The following short story was first published about a year and a half ago on the Writing Upside Down Web site, which has since been revamped and previous author blog posts removed.
The story was the result of a flash fiction writing challenge asking writers to create a short story based entirely around one of several one-line sentences. The one I chose was: "I miss the warmth of her body the most."
The concept ate at me until I could no longer stand it, and my vision for the story was clear from the beginning. I could picture the scene unfolding faster than I could write. It was a special piece to me, which is why I wanted to share it again here - so the story lives on. I hope you enjoy it, too.
"Shades of Blue"
flash fiction by CM Albert
flash fiction by CM Albert
It's Tuesday. With nothing left to do, I go upstairs to straighten her room. The crisp, antique-white sheers hang like a fine, ghostly mist down the soft-blue walls she'd fought for. Blue ashes. What kind of color is that? I straighten an Ugly doll that sits crooked on her bed; Ugly Charlie's bright-pink felt form, with one X and a button for his eyes, looks strangely out of place in her sanctuary. In my sanctuary.
Her tiny, sparkly shoes litter the closet floor, but I can't bring myself to straighten them. She'd left them lined up toe-to-toe for a reason. I may never know why, so I leave them be.
"Honey, are you upstairs?" I hear Garrett calling from the main floor. My body tenses, unable to respond. Not with love. Not with an answer. It's all I can do not to shove my fist inside my mouth and scream.
I want to shout back, "Yes, I am. You know I am. Now fuck off and let me have this time to myself!"
But I don't. I fall to my knees, head on the floor, in something that resembles a child's pose. At least, that's what my yoga teacher calls it. Others call it Ardha-Kurmasana, the half tortoise. Do you see why mine calls it child's pose? It's simple. Or, as Kendra likes to say, "Easy-peasy, mac-and-cheesy."
Liked, I catch myself.
I hear his socked feet padding down the hallway toward Kendra's room. He dares not enter, but he likes to stand at the door and chide me.
A light tap against her white, wooden door. Do not enter, I want to say. No one's here anymore, remember? I'm cold as ice. Hardened.
"Molly? You in here again?"
I sigh. Why won't he just leave me to my grief? Why can't I just pretend she'll come running through the kitchen door, fresh off the school bus, with her wild pig-tails messily framing those plump, reddened cheeks?
I sob, like I always do. The last time I'd held her we'd been at the kitchen counter. I straightened the knee-high socks required for her Blue Daisies soccer uniform. I ruffled her hair and pulled her in close. Kissed the top of her head, and held her just a moment too long. I'd have held her even longer had I known. I'd never have let her into the car with you, Garrett.
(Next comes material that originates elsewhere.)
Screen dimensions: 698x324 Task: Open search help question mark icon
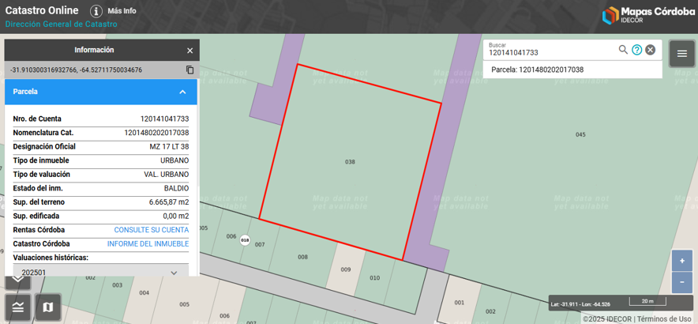[637, 50]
Instead of leaving me alone, this time, you peer around the corner, quietly taking in her room. You sit on the floor next to me, pulling my limp body against your chest, forcing me to meet the cerulean abyss of your gaze. I hadn't realized how hollow your face had become.
You speak, so softly at first that I almost miss what you say. I lean in to the musky scent of your skin.
Then I hear it again, between your sobs, "I miss the warmth of her body the most."